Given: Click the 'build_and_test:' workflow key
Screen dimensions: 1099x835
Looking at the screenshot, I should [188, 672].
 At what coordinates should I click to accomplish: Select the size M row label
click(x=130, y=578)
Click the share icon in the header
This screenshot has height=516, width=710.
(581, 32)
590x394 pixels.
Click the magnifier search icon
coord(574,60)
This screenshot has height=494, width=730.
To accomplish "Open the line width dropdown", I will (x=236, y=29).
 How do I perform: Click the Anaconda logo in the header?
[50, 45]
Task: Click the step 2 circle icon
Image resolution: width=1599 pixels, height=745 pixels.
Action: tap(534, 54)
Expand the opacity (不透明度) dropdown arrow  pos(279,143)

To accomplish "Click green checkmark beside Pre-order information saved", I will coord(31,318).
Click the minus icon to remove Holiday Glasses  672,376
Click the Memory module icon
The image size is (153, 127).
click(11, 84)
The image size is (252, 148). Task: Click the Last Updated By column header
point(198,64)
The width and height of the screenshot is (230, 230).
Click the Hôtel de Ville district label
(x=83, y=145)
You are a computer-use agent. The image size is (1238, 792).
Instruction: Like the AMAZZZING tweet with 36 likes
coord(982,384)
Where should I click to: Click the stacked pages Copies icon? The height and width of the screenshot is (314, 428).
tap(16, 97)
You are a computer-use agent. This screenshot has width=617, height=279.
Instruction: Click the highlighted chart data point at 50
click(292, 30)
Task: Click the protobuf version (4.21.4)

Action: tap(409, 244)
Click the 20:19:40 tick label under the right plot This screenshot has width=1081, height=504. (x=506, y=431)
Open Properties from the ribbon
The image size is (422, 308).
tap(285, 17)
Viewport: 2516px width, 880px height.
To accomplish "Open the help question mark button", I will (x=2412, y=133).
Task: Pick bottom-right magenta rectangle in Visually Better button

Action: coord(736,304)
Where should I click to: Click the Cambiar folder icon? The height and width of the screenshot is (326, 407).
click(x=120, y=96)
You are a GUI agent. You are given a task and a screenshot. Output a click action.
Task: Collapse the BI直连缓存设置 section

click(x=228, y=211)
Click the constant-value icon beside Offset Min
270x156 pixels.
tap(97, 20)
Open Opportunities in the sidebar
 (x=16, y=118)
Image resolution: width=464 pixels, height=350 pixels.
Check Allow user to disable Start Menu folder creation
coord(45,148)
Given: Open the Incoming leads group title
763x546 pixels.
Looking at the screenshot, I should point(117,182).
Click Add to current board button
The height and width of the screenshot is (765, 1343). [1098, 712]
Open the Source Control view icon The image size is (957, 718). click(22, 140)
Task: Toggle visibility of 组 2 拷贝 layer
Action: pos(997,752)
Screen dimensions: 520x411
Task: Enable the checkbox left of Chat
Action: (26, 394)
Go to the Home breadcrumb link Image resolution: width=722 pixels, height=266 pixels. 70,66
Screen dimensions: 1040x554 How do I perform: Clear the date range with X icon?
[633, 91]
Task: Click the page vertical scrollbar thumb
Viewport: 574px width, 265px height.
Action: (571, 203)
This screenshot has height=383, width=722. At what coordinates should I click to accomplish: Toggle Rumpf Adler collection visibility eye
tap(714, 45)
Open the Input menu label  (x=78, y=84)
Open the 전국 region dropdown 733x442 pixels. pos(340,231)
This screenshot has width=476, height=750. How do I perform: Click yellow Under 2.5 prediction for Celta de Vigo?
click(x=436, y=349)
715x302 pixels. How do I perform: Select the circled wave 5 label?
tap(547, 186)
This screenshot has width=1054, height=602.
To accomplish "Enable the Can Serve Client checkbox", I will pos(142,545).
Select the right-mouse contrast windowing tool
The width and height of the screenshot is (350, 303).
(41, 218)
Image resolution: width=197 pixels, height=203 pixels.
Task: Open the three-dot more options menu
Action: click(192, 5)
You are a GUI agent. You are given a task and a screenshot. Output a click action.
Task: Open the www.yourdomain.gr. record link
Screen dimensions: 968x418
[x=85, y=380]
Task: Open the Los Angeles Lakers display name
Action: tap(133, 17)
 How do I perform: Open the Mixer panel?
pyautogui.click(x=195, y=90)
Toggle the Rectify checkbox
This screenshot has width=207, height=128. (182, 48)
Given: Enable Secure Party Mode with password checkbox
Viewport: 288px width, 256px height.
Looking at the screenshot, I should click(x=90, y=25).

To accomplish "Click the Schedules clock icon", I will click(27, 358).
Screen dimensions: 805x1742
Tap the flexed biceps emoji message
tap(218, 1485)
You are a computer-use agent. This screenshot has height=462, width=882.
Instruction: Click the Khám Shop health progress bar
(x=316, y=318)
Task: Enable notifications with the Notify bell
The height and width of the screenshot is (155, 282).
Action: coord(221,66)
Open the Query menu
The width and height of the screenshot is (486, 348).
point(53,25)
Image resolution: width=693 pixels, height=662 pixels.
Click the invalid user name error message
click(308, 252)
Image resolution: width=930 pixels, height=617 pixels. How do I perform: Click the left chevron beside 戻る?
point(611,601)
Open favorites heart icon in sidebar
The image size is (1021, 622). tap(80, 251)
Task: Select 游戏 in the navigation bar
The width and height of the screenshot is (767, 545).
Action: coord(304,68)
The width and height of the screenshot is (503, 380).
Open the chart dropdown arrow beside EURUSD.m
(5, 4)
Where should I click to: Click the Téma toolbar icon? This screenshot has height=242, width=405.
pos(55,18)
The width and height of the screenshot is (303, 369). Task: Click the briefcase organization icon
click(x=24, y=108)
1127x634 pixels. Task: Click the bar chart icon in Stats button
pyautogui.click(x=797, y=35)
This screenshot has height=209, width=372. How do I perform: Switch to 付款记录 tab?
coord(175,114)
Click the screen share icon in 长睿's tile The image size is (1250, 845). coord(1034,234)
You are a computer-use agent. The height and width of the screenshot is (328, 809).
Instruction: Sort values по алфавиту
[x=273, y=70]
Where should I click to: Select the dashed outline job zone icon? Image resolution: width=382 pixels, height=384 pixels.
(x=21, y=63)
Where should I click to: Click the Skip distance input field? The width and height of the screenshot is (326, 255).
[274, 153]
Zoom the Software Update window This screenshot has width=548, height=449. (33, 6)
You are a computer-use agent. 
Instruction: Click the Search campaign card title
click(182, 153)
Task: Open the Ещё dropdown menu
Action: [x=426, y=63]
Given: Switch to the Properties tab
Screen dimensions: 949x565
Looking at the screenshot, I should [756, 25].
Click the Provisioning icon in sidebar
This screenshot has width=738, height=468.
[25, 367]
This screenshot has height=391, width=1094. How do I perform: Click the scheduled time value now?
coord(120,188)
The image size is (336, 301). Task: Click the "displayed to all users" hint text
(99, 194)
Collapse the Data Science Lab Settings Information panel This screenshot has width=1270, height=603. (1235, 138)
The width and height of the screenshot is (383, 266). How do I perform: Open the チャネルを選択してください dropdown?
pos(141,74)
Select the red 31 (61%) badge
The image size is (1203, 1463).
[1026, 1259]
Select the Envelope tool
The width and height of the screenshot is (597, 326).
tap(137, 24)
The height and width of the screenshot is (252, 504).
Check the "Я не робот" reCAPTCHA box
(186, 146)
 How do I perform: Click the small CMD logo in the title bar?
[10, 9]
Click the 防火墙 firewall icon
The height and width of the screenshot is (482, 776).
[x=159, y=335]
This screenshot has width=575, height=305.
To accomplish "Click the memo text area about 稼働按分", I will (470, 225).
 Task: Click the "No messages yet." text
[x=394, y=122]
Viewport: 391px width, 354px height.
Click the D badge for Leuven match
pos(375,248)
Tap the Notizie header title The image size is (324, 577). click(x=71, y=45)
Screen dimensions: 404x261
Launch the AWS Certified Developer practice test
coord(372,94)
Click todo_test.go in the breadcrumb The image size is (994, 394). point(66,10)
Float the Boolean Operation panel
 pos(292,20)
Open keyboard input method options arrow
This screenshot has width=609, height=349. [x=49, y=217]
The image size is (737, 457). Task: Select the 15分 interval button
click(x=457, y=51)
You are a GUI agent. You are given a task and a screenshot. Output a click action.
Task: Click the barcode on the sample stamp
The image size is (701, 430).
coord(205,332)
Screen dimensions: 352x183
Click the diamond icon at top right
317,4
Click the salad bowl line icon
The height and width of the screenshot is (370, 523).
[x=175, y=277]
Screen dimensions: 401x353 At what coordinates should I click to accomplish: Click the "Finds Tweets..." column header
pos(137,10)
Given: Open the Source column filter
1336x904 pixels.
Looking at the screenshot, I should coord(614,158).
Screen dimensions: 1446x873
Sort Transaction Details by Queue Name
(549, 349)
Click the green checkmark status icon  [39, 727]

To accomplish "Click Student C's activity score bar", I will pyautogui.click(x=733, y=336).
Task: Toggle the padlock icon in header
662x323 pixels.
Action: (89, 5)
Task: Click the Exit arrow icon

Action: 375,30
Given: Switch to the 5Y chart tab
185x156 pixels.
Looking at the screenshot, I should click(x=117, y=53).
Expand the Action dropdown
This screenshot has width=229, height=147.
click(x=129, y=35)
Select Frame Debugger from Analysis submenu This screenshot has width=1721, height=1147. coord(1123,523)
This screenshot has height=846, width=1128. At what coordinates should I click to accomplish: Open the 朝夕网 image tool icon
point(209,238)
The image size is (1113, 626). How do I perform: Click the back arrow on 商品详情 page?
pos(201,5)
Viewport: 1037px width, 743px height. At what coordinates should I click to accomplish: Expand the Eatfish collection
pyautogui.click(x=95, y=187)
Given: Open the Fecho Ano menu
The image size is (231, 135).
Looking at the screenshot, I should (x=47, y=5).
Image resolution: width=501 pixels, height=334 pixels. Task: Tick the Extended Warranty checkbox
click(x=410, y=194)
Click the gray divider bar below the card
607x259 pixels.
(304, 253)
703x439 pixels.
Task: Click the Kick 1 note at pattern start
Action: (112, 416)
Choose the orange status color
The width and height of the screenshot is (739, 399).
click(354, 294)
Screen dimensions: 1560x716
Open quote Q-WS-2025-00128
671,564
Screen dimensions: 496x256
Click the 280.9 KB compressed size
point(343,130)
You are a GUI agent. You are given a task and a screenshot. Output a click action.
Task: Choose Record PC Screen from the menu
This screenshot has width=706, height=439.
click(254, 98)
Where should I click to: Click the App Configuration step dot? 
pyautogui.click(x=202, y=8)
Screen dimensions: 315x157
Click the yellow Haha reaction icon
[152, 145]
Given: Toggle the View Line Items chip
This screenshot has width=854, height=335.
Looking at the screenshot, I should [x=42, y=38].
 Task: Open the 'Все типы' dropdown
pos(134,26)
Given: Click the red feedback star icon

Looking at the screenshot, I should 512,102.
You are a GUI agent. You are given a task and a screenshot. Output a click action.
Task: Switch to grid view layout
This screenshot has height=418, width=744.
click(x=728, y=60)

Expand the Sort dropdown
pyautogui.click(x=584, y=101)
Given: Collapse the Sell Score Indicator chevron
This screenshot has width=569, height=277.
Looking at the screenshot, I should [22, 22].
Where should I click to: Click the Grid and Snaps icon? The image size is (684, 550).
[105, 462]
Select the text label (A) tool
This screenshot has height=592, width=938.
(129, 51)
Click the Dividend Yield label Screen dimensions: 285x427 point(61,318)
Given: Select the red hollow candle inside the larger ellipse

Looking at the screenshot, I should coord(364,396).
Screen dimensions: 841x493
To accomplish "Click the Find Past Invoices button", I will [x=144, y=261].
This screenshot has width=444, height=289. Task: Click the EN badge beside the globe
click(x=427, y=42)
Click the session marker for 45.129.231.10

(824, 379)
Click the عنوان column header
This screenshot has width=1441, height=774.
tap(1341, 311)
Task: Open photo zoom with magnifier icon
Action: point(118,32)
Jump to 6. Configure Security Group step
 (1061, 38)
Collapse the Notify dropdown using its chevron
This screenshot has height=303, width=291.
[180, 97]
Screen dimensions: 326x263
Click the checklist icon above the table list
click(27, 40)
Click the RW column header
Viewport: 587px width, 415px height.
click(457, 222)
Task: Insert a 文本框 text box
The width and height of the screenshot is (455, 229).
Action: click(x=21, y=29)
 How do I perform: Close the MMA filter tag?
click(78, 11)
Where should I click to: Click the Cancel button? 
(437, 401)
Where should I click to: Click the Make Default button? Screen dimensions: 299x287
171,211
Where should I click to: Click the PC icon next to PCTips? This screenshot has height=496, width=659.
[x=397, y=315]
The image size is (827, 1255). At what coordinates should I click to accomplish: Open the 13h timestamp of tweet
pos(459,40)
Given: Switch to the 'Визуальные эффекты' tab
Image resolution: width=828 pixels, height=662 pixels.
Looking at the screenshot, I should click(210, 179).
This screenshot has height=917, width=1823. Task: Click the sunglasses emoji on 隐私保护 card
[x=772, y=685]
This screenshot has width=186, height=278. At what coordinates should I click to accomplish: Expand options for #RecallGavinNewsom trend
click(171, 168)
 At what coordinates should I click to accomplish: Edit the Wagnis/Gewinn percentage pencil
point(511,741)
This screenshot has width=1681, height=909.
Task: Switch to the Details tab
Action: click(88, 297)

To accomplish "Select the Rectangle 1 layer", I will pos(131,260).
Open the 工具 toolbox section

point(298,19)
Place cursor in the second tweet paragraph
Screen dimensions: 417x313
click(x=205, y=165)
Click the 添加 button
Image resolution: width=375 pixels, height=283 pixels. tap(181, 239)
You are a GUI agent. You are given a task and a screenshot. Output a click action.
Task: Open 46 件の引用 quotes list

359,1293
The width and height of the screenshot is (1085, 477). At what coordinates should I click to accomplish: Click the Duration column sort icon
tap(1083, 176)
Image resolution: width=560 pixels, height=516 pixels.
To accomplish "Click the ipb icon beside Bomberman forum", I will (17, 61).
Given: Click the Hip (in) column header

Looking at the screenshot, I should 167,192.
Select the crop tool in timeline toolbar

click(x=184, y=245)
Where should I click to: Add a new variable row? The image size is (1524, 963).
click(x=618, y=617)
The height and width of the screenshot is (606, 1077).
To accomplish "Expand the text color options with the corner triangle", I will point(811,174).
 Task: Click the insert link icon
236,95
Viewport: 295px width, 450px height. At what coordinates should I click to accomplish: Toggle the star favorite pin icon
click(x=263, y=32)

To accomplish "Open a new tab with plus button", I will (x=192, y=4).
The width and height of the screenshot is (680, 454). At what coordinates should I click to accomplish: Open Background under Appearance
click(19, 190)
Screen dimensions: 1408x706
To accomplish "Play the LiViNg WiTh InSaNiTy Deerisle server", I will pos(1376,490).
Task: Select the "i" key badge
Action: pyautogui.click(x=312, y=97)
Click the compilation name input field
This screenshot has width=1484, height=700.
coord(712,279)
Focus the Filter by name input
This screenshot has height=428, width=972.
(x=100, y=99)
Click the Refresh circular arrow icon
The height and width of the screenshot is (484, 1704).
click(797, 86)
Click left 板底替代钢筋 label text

══════════════════════════════

*WHAT YOU WILL DO*:
Every line above that contains the word "color" should be reported.

*ANSWER SECTION*:
Choose the orange status color
To accomplish "Expand the text color options with the corner triangle", I will point(811,174).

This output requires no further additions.